**Work instructions:**
Only the line containing "Kreditkarten (153, 2447)" and those after it, up to the end of the records below, are to be set down, exactly as written.

━━━━━ Records to process

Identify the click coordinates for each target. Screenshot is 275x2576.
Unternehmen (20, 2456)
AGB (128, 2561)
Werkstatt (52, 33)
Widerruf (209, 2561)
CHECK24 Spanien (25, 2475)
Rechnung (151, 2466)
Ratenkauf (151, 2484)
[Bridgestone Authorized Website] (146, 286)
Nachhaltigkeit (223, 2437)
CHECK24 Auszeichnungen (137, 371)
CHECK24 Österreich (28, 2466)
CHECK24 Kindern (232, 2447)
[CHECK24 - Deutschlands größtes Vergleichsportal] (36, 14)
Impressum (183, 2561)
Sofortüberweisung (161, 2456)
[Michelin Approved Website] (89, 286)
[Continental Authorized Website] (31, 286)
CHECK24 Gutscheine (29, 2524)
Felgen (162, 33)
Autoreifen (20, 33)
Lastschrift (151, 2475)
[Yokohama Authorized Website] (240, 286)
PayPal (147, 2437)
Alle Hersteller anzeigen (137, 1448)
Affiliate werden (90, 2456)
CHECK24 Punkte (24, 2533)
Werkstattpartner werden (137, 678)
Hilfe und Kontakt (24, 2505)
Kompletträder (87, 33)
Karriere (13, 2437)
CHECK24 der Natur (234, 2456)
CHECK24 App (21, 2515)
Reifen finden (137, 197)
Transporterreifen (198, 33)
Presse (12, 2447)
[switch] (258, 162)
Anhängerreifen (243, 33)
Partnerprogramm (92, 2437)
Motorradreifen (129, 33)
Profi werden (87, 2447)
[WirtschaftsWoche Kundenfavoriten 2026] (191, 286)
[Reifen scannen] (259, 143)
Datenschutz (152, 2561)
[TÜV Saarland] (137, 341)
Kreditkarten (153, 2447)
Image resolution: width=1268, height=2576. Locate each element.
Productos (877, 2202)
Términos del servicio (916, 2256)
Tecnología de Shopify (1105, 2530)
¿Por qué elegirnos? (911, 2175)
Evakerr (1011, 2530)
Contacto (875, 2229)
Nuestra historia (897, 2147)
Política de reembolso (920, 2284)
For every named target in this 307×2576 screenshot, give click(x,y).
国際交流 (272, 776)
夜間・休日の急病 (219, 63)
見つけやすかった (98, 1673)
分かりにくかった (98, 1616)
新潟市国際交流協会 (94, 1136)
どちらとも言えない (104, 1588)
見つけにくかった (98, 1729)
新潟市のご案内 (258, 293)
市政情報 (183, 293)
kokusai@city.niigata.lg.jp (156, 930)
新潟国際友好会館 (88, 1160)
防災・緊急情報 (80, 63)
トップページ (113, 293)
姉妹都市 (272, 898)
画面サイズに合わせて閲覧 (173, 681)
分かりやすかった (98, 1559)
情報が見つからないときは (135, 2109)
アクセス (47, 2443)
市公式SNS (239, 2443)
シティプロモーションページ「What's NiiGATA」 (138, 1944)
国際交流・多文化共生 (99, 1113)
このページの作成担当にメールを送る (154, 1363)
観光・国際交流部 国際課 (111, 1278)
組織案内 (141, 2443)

━━━━━━━━━━

**Solution to this exercise:**
Kreditkarten (153, 2447)
Image resolution: width=1268, height=2576. Locate each element.
Productos (877, 2202)
Términos del servicio (916, 2256)
Tecnología de Shopify (1105, 2530)
¿Por qué elegirnos? (911, 2175)
Evakerr (1011, 2530)
Contacto (875, 2229)
Nuestra historia (897, 2147)
Política de reembolso (920, 2284)
For every named target in this 307×2576 screenshot, give click(x,y).
国際交流 (272, 776)
夜間・休日の急病 (219, 63)
見つけやすかった (98, 1673)
分かりにくかった (98, 1616)
新潟市国際交流協会 (94, 1136)
どちらとも言えない (104, 1588)
見つけにくかった (98, 1729)
新潟市のご案内 (258, 293)
市政情報 (183, 293)
kokusai@city.niigata.lg.jp (156, 930)
新潟国際友好会館 (88, 1160)
防災・緊急情報 (80, 63)
トップページ (113, 293)
姉妹都市 (272, 898)
画面サイズに合わせて閲覧 (173, 681)
分かりやすかった (98, 1559)
情報が見つからないときは (135, 2109)
アクセス (47, 2443)
市公式SNS (239, 2443)
シティプロモーションページ「What's NiiGATA」 (138, 1944)
国際交流・多文化共生 (99, 1113)
このページの作成担当にメールを送る (154, 1363)
観光・国際交流部 国際課 (111, 1278)
組織案内 (141, 2443)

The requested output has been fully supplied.